Crystal Gayle had her own hit take on the song in 1986, taking it to No. 1 on the Billboard magazine Hot Country Singles chart.

===Chart history===

| Chart (1986) | Peak position |
|---|---|
| US Hot Country Songs (Billboard) | 1 |
| Canadian RPM Country Tracks | 1 |

==Dutch-language versions==
In 1982, singer/comedian André van Duin recorded it as "Als je huilt" (a double A-side with his take on Edith Piaf's "Les Trois Cloches") which became a No.1 hit in the Dutch Top 40 by mid-August. During TV-promotion he wore specially designed specs with an in-built water-sprayer for audience-exposure.

==Other versions==
- Donna Hightower - on her 1951 debut Decca recording, issued as "Little" Donna Hightower.

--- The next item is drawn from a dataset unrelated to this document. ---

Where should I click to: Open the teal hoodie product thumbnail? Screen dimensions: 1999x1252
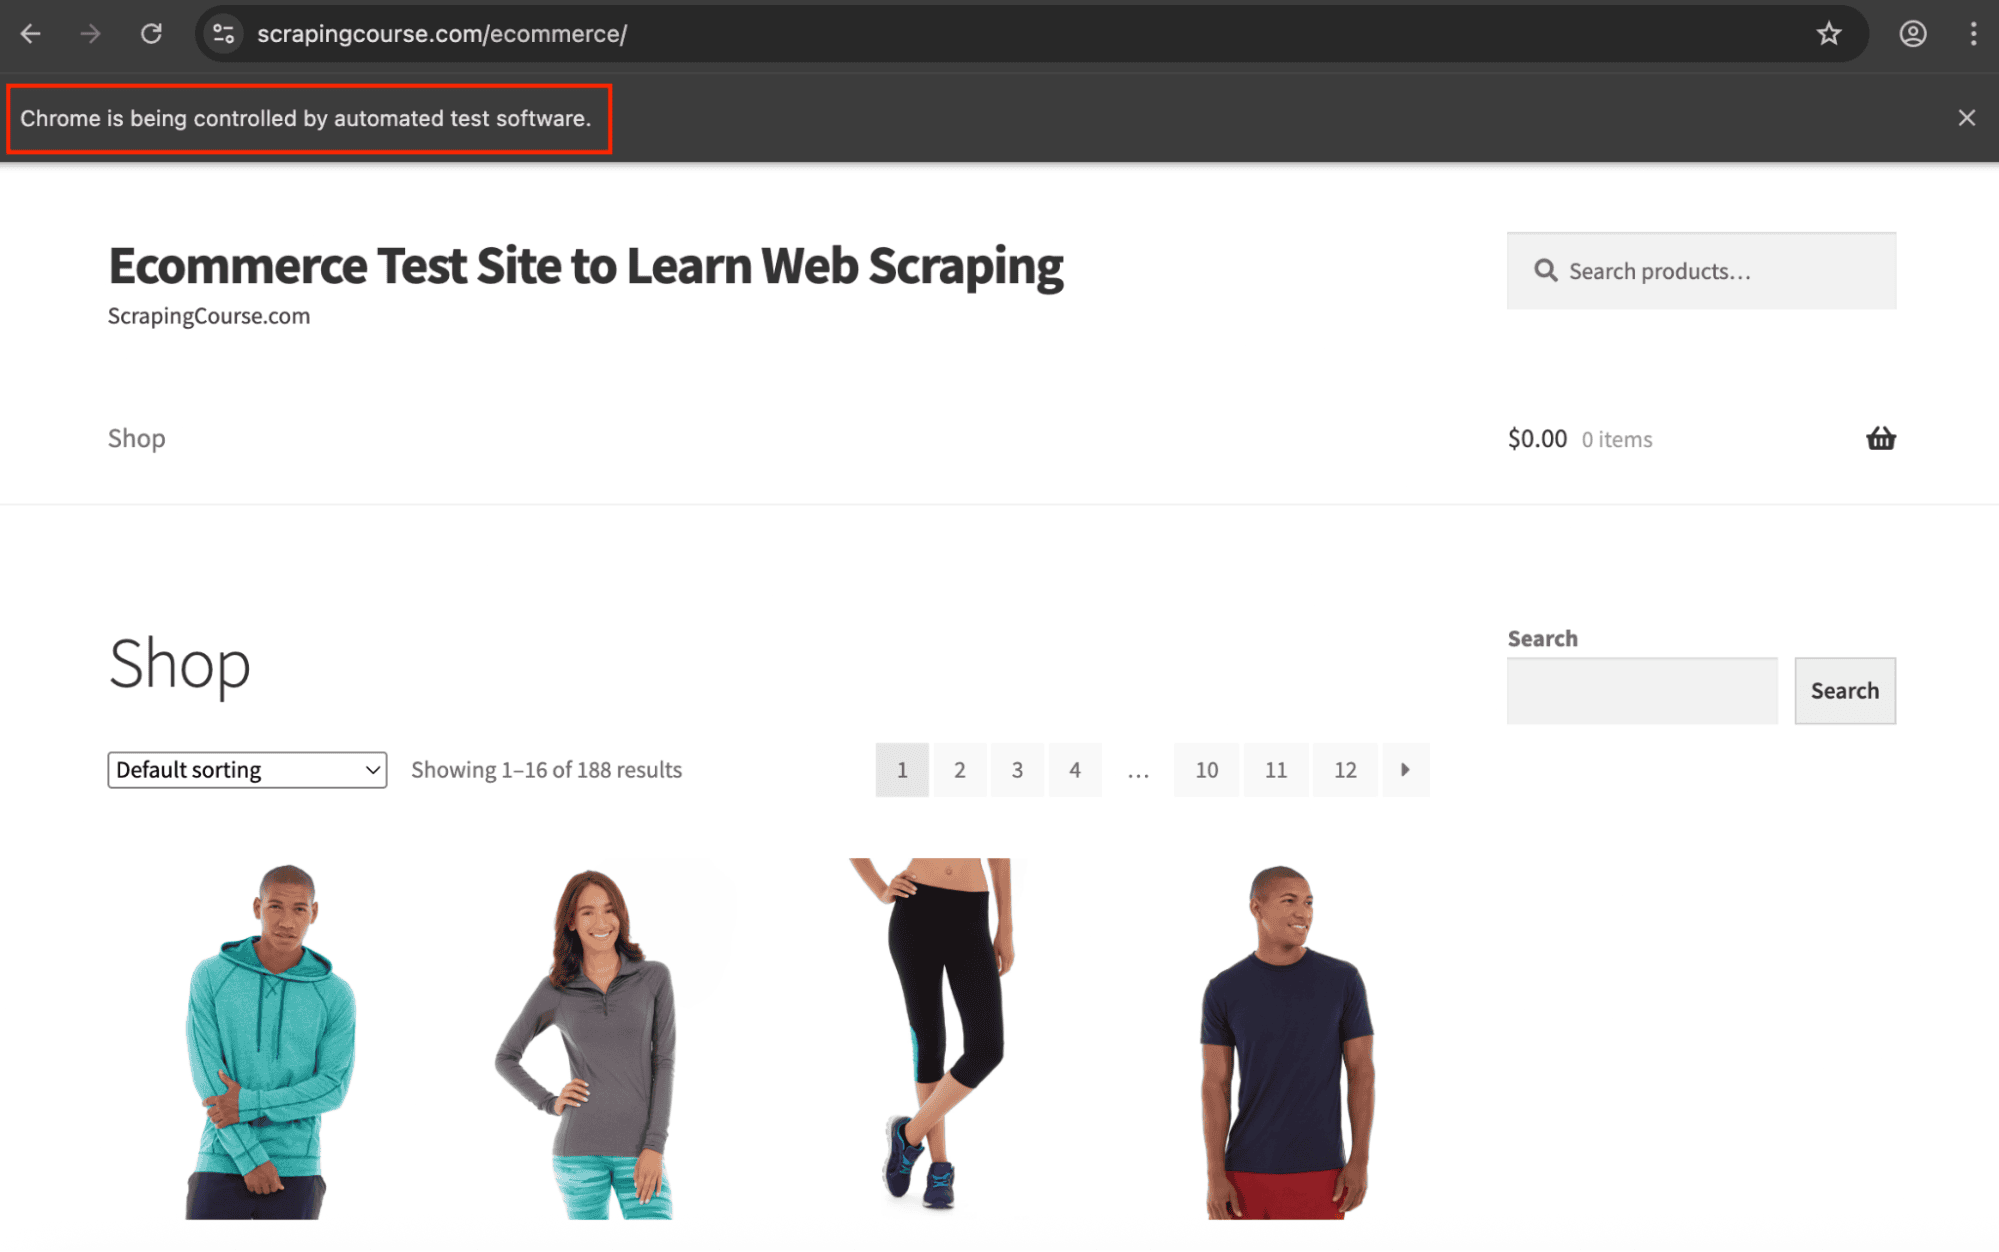(x=270, y=1040)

- Stan Freberg parodied Johnnie Ray's version of "Cry" entitled "Try" in 1952, in which he did an emotional "sobbing out of tune" performance with different lyrics. The lyrics include the title of the B-side song "The Little White Cloud That Cried", in the line "even little white clouds do it". Johnnie Ray was not initially pleased with this parody. However, he later accepted Freberg's version. It peaked at No. 15 on the Billboard Disc Jockeys chart.
- Connie Francis - for her 1959 (cancelled) One for the Boys album, and later for her 1981 I'm Me Again – Silver Anniversary Album.

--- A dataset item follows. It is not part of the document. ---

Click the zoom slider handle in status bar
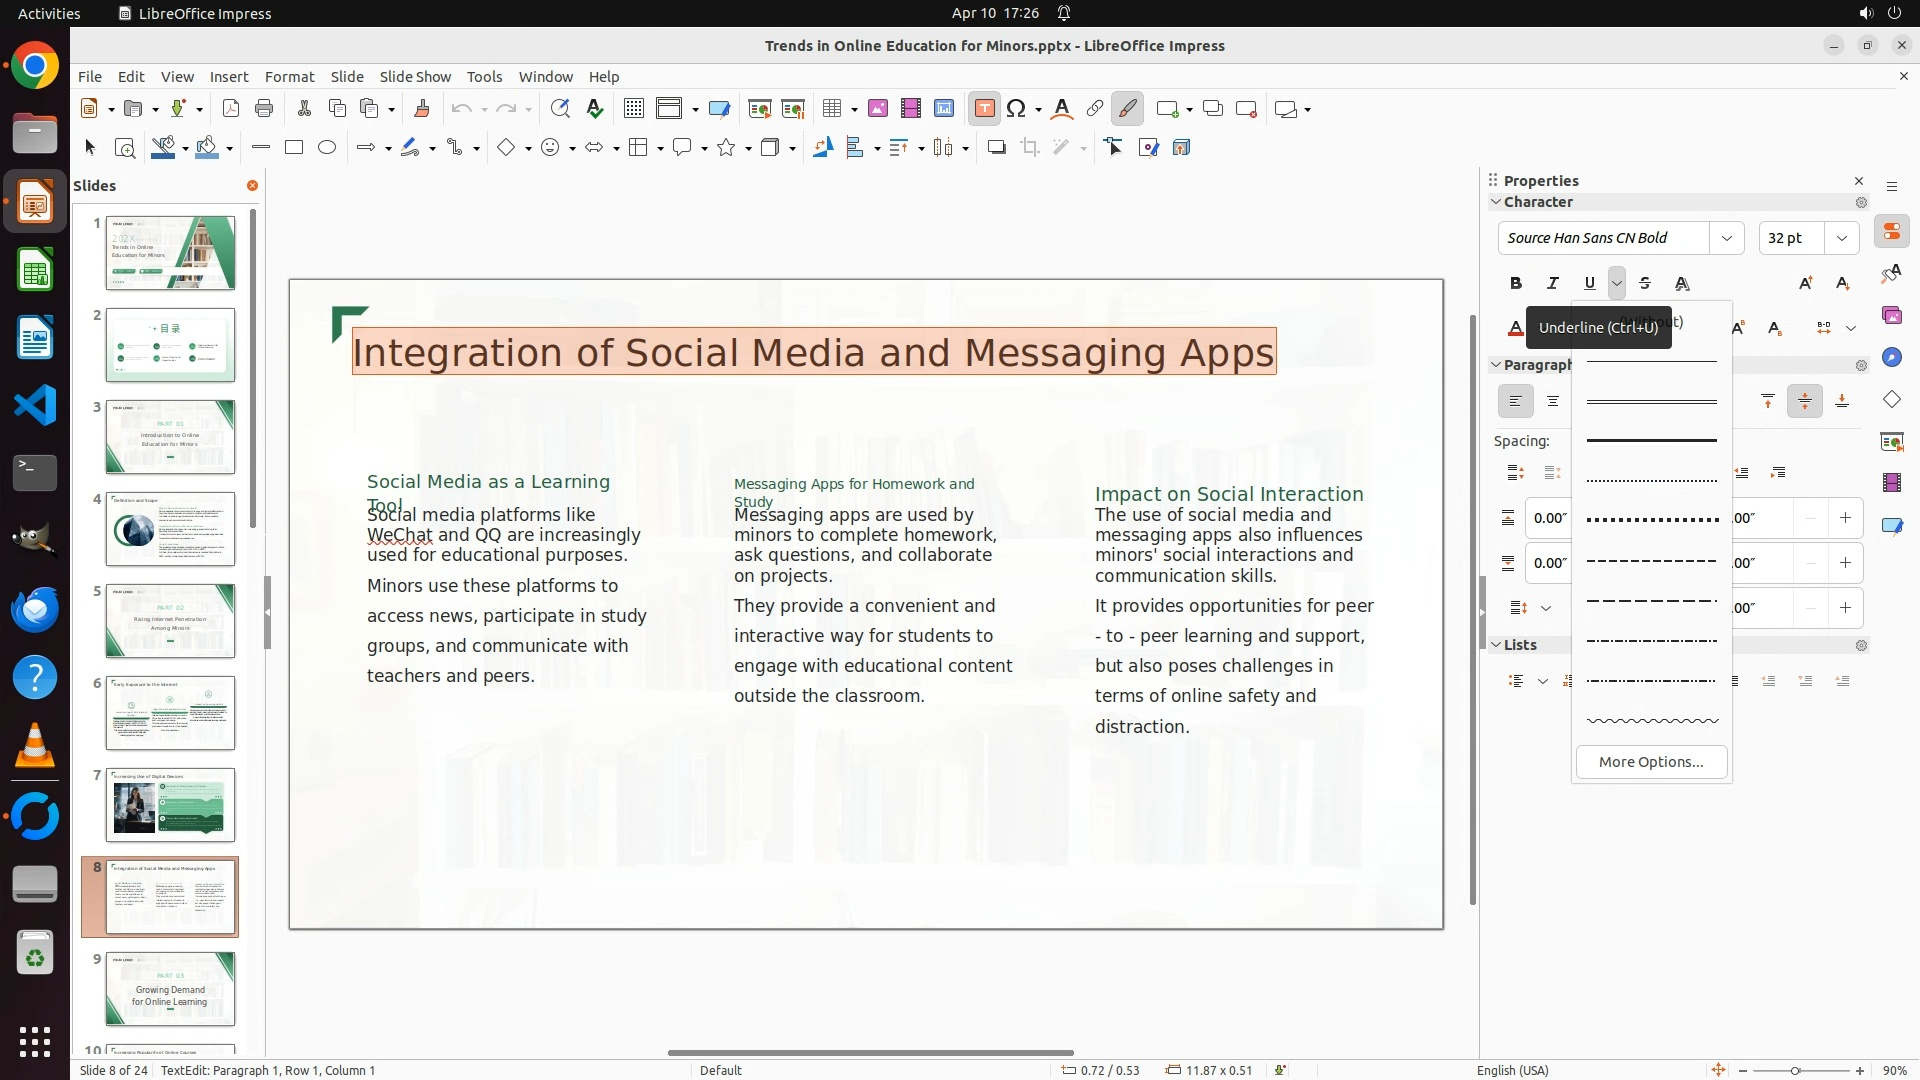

- Roy Orbison - for his 1961 album Lonely and Blue.
- Brenda Lee - for her 1961 album Emotions.
- Gene McDaniels - in 1961, for his album 100 Lbs. of Clay!

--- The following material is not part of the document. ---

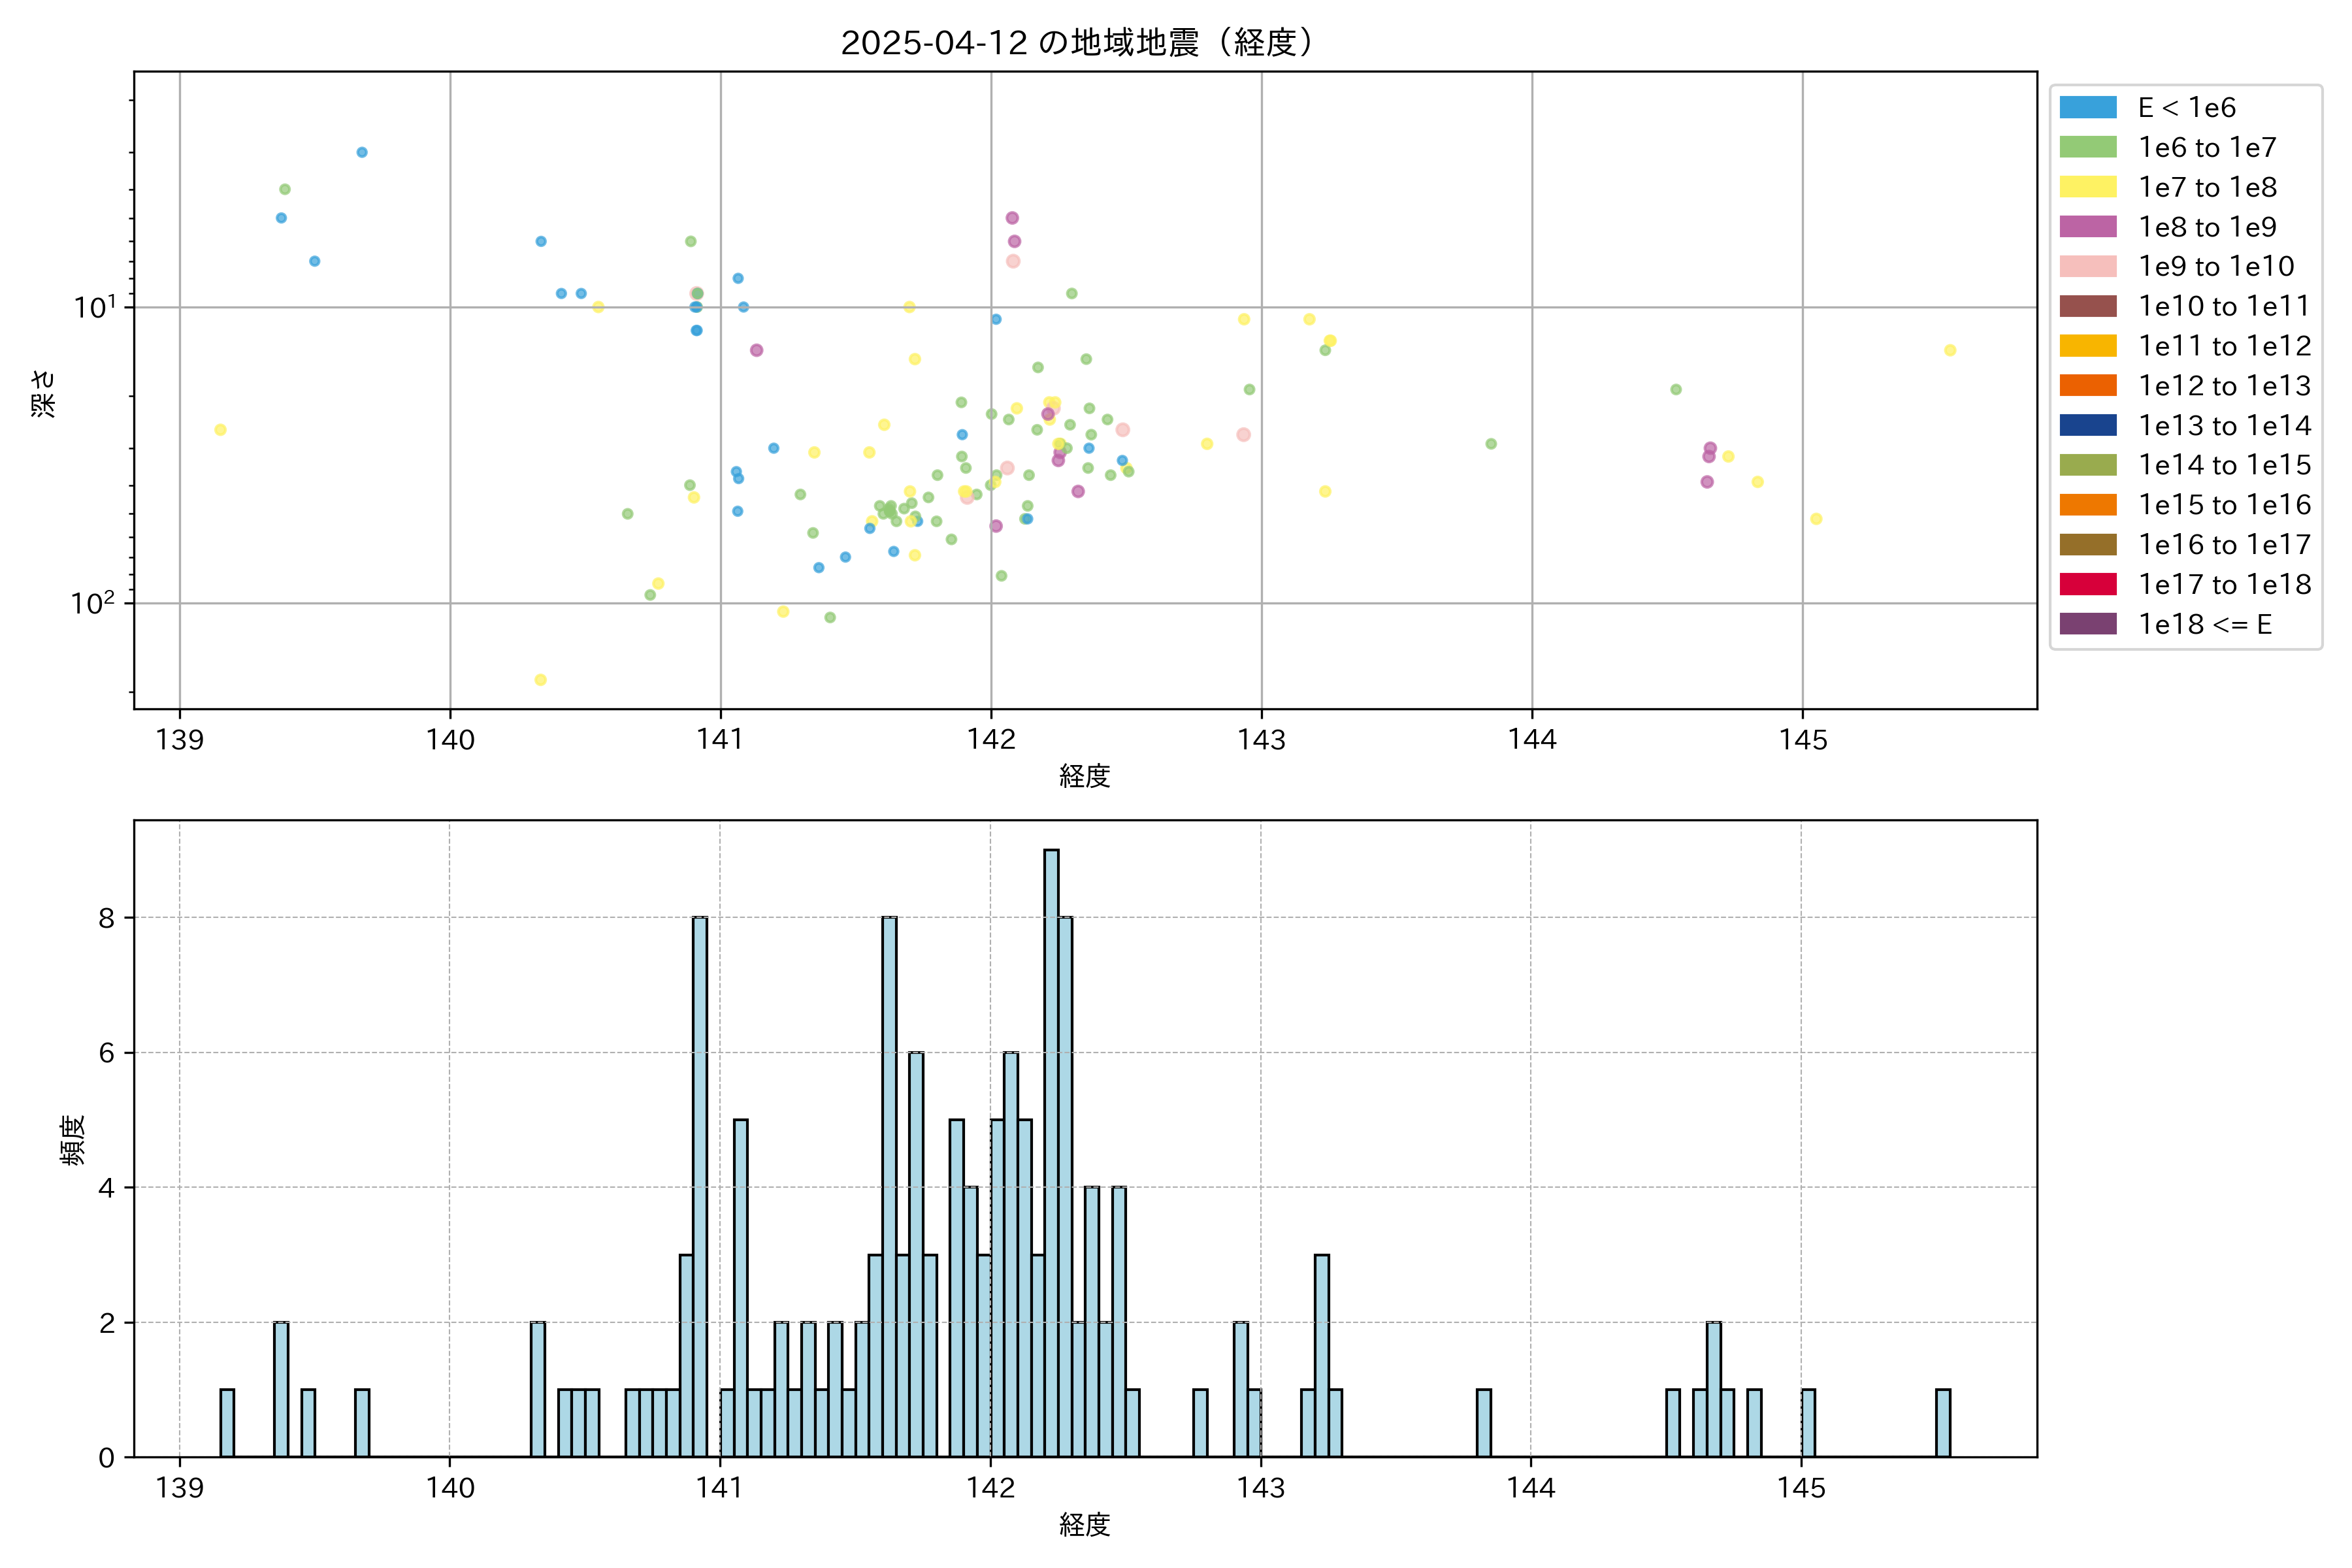Click the 経度 x-axis label under histogram
2352x1568 pixels.
(1084, 1525)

- Timi Yuro - in 1961, for her album Hurt!
- Paul Anka recorded the song as a B-side of "I'm Coming Home" in 1962 on ABC-Paramount 45–10338.
- Lesley Gore - on her 1963 debut album I'll Cry If I Want To.
- Ray Charles - on his 1964 album Sweet & Sour Tears. (No.44 Canada)
- Tammy Wynette - on her 1968 album, Take Me to Your World / I Don't Wanna Play House.
- Mina - on her 1968 live album Mina alla Bussola dal vivo.
- Diana Trask took a version to No.99 on the country singles charts in 1975.
- Kevin Coyne included a cover of the song on his 1978 album, Dynamite Daze.
- Willie Nelson - on his 1984 album City of New Orleans.
- David Cassidy included it on his 2002 album Then and Now.
- Liza Minnelli - on her 2002 CD Liza's Back.
- Eros and the Eschaton recorded a version for Bar None Records in 2014.
- Lorrie Morgan - for her 2009 A Moment in Time album.